◆ **Exercise instructions**:
(A) Please answer these about the post on four years at home:
(i) How long was the stay at home first meant to last?
(ii) What turned two years at home into three?
(iii) What kind of work has the writer found so far?
(B) Pick up the post on four years at home after its final sentence and keep writing it in the same voice.

◆ **Passage provided**:
════════════════

Four years

Photo by Joiseyshowaa via Creative Commons

Four years

out of the workplace

and in the home

being a mom.

It began with a one-year pledge to stay home with my newly adopted baby girl. She needed my full-time attention.

One year easily stretched into two years thanks to a thriving family business.

Two years became three when the economy wiped out that thriving business and slit the throats of the major industries that fed the bellies of this region.

Three years became four as I realized a few things:

* I had grown to mostly like this lifestyle.

* The longer you are home, with a somewhat free and flexible schedule, the harder it is to imagine rejoining the rat race. Also, the longer you are away, the harder it is to jump back on the treadmill.

None of this is to say things can’t be figured out. But, heck, a four-year gap on the resume is a tough one in this tough market. Thankfully I’ve found some freelance work here and there.

════════════════

◆ **Information shown**:
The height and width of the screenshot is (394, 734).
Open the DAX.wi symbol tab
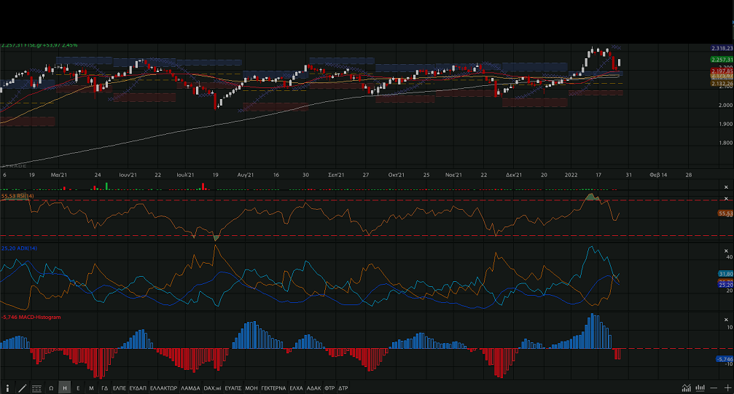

════════════════

◆ **Solved tasks**:
(A)
(i) One year.
(ii) The economy wiped out the family business that had been thriving.
(iii) Some freelance work here and there.

(B)
Four years

out of the rat race

working my way slowly

through the maze.

I am someone quite different from the woman who walked out of the newsroom with a U.S. Postal Service-issue plastic tub filled with her career and an extra helping of bitterness. (I returned the tub, just in case any government types are reading.) It’s true what they said to me: You leave now, you won’t be able to come back. It scared me but I did it anyway.

Along the way a bunch of great stuff happened in my life that had nothing to do with money and careers:

I experienced full-time motherhood.

I started doing things myself.

I made some amazing new friends.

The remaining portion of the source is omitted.